WORK ITEM:
Look through the data for the string "computer". Copy every line where it is found.

TASK INPUT:
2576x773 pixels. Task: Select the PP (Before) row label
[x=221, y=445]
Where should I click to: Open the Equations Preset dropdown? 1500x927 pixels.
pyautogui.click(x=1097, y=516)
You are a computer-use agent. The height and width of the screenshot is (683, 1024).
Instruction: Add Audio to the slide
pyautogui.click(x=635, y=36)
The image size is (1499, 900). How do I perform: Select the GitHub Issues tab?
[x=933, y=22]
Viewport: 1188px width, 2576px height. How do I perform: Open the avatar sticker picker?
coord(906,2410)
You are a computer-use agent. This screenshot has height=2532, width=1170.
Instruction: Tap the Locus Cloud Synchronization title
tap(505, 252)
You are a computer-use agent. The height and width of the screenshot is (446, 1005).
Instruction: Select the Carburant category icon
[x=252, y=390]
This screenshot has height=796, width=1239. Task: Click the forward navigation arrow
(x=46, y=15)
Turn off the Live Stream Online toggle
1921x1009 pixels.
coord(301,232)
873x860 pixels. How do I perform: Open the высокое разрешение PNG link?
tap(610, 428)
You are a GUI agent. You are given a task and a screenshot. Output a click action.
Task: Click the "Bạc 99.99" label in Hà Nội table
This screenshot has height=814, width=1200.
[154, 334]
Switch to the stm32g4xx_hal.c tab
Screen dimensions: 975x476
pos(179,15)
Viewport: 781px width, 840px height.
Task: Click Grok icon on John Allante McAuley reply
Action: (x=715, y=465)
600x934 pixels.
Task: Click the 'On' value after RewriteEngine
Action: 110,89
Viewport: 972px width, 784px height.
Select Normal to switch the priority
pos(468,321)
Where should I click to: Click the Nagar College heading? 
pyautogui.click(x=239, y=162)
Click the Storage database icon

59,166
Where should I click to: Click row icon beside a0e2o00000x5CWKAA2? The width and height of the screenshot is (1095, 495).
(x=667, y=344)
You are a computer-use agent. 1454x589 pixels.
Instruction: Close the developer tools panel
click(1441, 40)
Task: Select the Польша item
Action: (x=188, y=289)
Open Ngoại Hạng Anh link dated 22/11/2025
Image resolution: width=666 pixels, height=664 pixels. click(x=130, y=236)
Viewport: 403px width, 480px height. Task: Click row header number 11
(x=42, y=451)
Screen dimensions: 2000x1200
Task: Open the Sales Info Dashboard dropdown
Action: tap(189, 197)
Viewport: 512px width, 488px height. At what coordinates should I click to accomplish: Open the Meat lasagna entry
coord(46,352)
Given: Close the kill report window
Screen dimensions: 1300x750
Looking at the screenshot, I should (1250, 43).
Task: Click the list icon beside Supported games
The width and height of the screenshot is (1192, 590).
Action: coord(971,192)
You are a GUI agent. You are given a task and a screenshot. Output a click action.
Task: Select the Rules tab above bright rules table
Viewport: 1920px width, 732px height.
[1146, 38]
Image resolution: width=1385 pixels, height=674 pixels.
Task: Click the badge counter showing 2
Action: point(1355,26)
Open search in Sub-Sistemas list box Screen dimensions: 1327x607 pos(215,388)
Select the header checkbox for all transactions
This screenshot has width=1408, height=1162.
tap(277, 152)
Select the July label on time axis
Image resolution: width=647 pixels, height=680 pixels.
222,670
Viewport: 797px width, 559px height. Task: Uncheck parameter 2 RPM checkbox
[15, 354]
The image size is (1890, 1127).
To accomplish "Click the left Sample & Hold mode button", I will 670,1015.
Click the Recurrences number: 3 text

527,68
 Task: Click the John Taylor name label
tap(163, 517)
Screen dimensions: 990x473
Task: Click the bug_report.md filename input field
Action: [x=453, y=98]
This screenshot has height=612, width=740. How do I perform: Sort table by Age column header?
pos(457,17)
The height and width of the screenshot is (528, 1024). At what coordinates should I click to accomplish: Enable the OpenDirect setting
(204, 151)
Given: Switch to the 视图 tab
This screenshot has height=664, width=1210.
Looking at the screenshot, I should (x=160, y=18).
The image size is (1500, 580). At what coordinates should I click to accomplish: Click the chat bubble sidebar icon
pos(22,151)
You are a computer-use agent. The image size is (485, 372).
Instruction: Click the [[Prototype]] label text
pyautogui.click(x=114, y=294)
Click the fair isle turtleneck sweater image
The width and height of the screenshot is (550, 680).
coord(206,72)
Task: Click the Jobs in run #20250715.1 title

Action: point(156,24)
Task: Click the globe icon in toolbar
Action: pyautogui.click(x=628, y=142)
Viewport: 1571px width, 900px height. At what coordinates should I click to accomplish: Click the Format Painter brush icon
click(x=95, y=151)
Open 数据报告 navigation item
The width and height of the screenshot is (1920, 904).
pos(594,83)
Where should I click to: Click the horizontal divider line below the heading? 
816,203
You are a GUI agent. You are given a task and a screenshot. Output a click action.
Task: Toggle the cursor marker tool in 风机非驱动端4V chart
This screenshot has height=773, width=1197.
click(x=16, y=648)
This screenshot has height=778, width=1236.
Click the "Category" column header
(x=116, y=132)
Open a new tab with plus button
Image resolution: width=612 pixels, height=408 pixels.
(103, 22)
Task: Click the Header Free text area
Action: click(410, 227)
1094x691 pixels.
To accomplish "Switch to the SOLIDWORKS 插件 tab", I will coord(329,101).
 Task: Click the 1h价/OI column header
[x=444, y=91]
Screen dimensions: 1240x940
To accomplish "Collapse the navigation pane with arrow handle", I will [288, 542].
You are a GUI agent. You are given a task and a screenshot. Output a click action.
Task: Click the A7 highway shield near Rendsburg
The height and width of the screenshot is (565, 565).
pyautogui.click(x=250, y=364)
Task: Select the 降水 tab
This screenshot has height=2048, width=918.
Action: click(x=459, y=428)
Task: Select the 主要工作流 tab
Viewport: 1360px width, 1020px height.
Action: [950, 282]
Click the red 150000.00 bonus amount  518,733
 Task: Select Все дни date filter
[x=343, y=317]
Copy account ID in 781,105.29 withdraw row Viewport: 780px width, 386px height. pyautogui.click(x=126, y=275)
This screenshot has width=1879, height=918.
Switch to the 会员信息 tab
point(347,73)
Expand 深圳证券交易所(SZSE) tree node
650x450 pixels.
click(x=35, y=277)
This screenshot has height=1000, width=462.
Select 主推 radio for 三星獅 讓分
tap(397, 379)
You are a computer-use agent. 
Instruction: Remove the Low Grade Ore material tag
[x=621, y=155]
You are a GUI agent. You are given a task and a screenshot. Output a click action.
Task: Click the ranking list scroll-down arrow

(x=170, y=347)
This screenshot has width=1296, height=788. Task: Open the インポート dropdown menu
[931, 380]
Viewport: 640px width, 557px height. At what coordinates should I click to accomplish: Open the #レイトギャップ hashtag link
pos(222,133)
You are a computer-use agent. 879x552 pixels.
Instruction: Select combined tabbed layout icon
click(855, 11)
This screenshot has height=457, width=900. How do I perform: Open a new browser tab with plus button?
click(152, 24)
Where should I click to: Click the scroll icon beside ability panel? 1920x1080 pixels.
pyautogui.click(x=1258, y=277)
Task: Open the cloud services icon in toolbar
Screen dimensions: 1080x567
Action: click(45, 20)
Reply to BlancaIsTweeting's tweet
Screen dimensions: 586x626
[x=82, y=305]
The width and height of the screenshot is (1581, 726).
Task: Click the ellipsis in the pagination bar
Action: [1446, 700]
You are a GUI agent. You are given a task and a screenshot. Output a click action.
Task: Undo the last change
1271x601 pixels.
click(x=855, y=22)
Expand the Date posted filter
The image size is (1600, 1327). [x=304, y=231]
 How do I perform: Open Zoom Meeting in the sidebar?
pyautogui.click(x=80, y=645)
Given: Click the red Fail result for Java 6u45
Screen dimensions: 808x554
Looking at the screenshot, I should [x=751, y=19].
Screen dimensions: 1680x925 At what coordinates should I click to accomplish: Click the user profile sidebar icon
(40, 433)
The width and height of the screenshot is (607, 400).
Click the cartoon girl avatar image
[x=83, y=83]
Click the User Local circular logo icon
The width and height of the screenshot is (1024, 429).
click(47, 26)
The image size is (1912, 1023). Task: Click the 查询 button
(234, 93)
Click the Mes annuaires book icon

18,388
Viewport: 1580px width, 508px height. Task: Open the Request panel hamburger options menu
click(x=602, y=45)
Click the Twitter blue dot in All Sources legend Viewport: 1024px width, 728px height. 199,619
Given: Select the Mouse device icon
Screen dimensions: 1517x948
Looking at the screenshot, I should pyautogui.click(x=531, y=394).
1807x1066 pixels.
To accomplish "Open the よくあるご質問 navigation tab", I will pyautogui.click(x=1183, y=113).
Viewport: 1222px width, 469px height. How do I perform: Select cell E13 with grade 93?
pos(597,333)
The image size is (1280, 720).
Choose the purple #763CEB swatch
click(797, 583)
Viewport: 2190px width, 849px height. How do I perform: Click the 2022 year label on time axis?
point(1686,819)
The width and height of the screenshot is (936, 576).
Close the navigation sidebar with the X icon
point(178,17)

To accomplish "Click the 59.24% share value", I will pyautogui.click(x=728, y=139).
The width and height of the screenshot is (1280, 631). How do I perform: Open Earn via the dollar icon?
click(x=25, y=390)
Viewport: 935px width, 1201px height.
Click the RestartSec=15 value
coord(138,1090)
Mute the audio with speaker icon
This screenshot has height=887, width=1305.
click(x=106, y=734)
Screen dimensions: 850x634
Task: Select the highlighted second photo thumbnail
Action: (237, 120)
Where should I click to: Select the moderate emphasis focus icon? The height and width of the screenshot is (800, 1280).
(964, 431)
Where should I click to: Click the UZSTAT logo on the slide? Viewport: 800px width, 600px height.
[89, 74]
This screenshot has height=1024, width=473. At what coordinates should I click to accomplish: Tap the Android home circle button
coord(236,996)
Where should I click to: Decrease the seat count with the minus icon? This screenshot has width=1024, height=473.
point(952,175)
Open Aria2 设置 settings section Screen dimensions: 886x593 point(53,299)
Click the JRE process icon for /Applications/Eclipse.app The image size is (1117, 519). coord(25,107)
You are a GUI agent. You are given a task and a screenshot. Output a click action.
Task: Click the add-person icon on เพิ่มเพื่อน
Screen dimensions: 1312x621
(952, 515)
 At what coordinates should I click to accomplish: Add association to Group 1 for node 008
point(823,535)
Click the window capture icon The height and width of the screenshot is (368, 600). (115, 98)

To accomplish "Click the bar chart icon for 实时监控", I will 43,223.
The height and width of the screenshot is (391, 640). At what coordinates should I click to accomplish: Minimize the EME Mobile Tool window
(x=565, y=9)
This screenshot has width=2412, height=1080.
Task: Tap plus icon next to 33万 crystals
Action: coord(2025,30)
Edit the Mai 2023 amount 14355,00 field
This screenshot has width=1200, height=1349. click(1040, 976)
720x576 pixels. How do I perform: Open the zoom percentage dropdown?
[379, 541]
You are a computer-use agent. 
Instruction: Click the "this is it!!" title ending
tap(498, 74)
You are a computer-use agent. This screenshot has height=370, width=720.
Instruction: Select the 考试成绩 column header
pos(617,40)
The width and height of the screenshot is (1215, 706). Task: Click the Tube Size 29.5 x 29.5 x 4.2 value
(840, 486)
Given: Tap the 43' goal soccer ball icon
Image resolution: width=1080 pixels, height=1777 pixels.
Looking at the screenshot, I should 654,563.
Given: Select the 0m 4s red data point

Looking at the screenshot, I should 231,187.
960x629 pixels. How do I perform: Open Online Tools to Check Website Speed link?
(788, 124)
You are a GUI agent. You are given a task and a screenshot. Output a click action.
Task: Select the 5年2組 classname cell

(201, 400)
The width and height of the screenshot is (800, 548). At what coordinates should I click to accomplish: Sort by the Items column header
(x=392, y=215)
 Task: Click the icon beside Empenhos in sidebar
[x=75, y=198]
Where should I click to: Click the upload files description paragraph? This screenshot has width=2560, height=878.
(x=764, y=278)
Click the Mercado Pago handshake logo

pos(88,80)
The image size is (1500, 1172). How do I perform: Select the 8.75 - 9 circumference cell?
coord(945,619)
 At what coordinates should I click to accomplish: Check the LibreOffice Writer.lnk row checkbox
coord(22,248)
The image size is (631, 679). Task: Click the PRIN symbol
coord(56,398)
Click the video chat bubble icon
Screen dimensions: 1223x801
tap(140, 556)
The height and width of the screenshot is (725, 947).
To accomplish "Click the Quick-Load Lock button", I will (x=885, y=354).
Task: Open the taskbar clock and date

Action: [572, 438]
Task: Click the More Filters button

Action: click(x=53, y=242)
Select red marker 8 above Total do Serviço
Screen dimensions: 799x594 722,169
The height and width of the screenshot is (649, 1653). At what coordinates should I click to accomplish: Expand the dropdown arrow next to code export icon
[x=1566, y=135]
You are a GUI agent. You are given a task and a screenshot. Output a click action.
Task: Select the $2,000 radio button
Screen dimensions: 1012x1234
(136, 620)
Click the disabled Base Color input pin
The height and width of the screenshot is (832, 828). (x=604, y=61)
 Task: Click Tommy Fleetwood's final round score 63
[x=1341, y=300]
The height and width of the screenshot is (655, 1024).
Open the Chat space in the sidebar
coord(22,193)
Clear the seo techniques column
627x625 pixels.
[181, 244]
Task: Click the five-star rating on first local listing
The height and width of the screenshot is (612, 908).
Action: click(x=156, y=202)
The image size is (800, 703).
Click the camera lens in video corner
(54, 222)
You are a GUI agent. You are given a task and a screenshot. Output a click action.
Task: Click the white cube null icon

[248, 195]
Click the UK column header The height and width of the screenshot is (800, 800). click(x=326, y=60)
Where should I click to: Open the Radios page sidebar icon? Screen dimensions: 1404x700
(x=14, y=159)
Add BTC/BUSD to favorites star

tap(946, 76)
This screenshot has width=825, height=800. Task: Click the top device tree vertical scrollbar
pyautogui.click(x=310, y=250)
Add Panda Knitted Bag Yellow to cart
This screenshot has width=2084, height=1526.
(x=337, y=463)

TASK RESPONSE:
You are a computer-use agent. The height and width of the screenshot is (683, 1024).
You are a computer-use agent. This screenshot has height=2532, width=1170.
You are a computer-use agent. The height and width of the screenshot is (446, 1005).
You are a computer-use agent. 1454x589 pixels.
You are a computer-use agent. The image size is (485, 372).
You are a computer-use agent. 
You are a computer-use agent. 879x552 pixels.
You are a computer-use agent. 
You are a computer-use agent. This screenshot has height=370, width=720.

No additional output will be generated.